Juneau archives facility to be named for Tlingit hero

The archives facility at the new Walter Soboleff building will be named for Tlingit Native rights hero William L. Paul, Sr., who was a major force in Alaska history and is recognized as the father of the Alaska Native land claims.


The William L. Paul, Sr., Archives houses 3,100 linear feet of archival and historical manuscripts and papers, photographs, and audio and visual recordings. The archives also include historical documents, manuscripts, and papers of individuals of importance to both the indigenous people of the region and Alaska history, and over 60,000 historic photographs. The Archives currently houses more than 5,000 historical and contemporary audio and audiovisual recordings documenting the Tlingit, Haida and Tsimshian language, culture and history. Most of these recordings are wholly unique and cannot be found in other libraries, archives, or repositories.

Paul was a gifted orator, Alaska’s first Native attorney, the state’s first Native legislator and a formidable warrior who fought on the front line of many legal and political battles of his time. Yet his achievements are not as well known outside of Alaska Native circles, said SHI President Rosita Worl. SHI’s Board of Trustees named the archives after him to honor his accomplishments and to publicly recognize him for his life’s work, she said.

“William L. Paul, Sr., set the course for the resolution of Alaska Native aboriginal land claims and worked tirelessly throughout his lifetime to protect the ownership of Haa Áani (Our Land),” Worl said. “He is a hero to past, present and future Alaska Natives, and we are forever indebted to him.”

Paul was born May 7, 1885, at Tongass Village. His Tlingit name was Shquindy and he was Raven of the Teeyhíttaan Clan. He earned a B.A. from Whitworth College and a law degree through La Salle University before returning to Alaska.

He helped build the Alaska Native Brotherhood (ANB), which holds the distinction of being the nation’s first Native American civil rights organization, into a potent political voice. In 1923, he launched the newspaper Alaska Fisherman to advance the ANB agenda.

Paul attacked school segregation, won citizenship rights for Natives, secured the right to vote and fought to protect salmon fishing — victories that were accomplished before the 1924 Indian Citizenship Act and during a period in American history when Native Americans openly were subjugated and their basic aboriginal and civil rights denied.

He also lobbied for the 1936 amendment to extend the 1934 Indian Reorganization Act (IRA) to Alaska, under which most Alaska tribal governments are organized today and in which he also introduced the idea of regional corporations and advocated for their incorporation under the IRA.

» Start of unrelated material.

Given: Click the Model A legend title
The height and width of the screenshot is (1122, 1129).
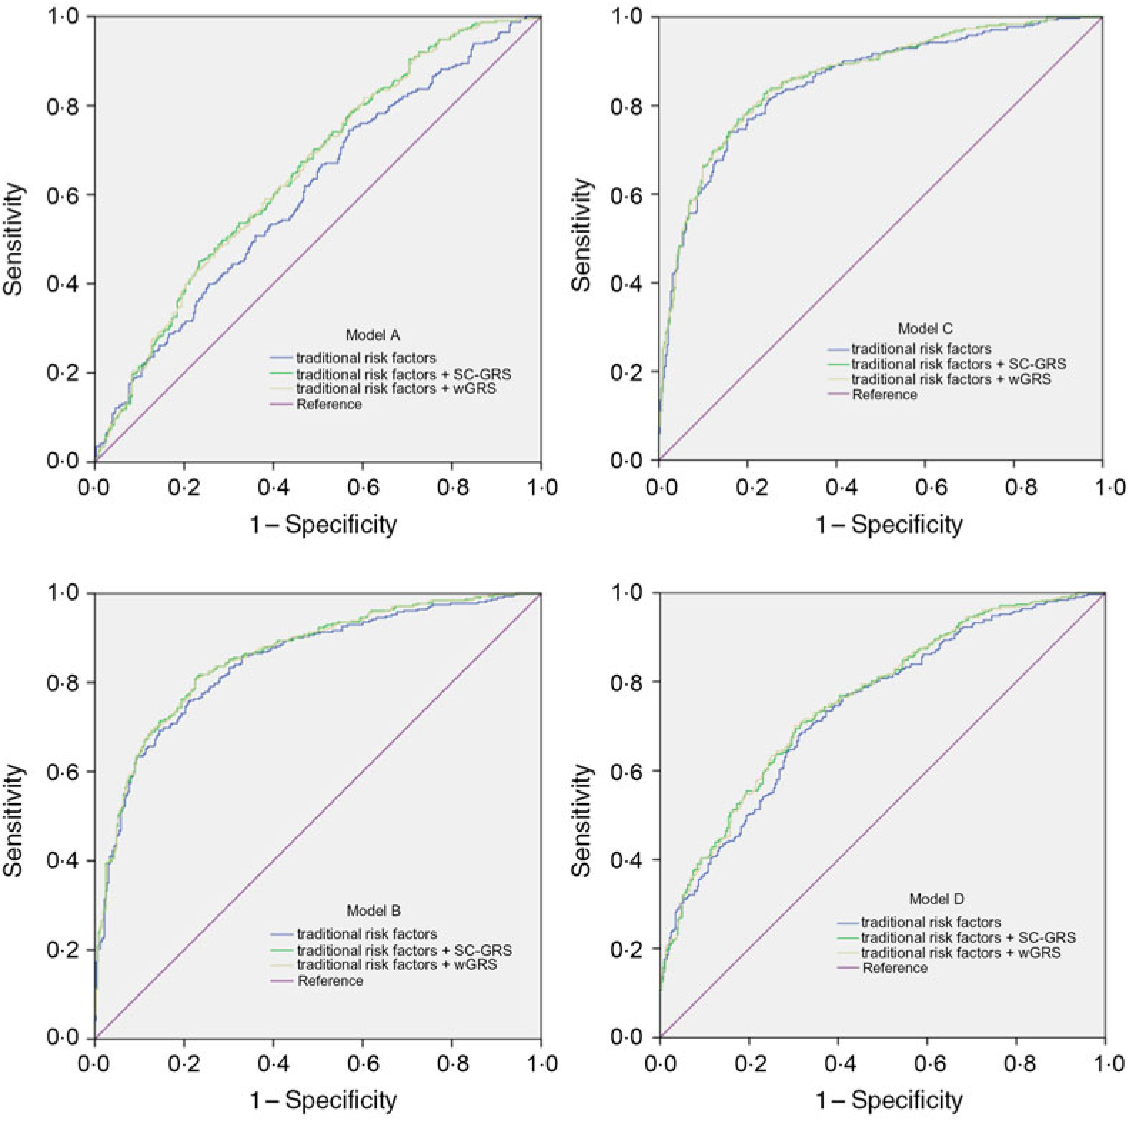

In 1923, he was elected to the Territorial Legislature as the first Alaskan Native legislator. He first introduced the resolution of land claims at the 1920 ANB Convention in Wrangell. During the 1930s, he successfully lobbied for the enactment of the 1935 Jurisdictional Act authorizing land claims litigation in the Court of Claims to secure compensation for the taking of aboriginal lands.

Paul adamantly and consistently asserted that clans are the owners of land under Tlingit law and filed cases in which he asserted that clans were the rightful entities to litigate land rights.

He achieved a stunning but short-termed legal victory in 1947 in Miller v. United States, in which the Ninth Circuit affirmed the existence of congressionally-recognized aboriginal land and ruled that it cannot be seized by the government against the consent of the Tlingit landowners without paying just compensation.

With the Forest Service selling billions of feet of timber, burning and destroying subsistence camps and driving the Tlingit from their lands, Paul resisted the confiscation of Tlingit property through legal action, which ultimately led to the timber escrow funds. Under his direction, Paul’s sons filed the Tee-Hit-Ton v. United States case to test the extent of Tlingit land rights in Alaska, arguing that Tlingit property may not be taken against their will without just compensation, and thus the sale of timber from Tlingit land was an unconstitutional taking.

The United States Supreme Court ruled against the Pauls and upheld that the confiscation of Tlingit property was legal, but despite the loss of the Tee-Hit-Ton v. United States case before the United States Supreme Court, Paul set the course for the resolution of Alaska Native aboriginal land claims and worked tirelessly throughout his lifetime to protect the ownership of Haa Áani.

Because Paul was one of the first to initiate formal legal and political action to resolve Native land claims in the early 1900s, and because of his extensive work on land claims from Southeast Alaska to the North Slope, he is considered the father of Alaska Native land claims. Paul worked closely with his brother, Louis Paul, and his sons William L. Paul, Jr., and Fred Paul, who were also attorneys. Paul Sr. died in 1977.

Sealaska Heritage Institute was founded in 1980 to promote cultural diversity and cross-cultural understanding. The institute is governed by a Board of Trustees and guided by a Council of Traditional Scholars. Its mission is to perpetuate and enhance Tlingit, Haida and Tsimshian cultures of Southeast Alaska.

The mission of SHI’s Library, Collections and Archives Program is to collect and preserve materials that document the history, culture, heritage and languages of the Tlingit, Haida and Tsimshian people and to make these materials available to the public for educational purposes.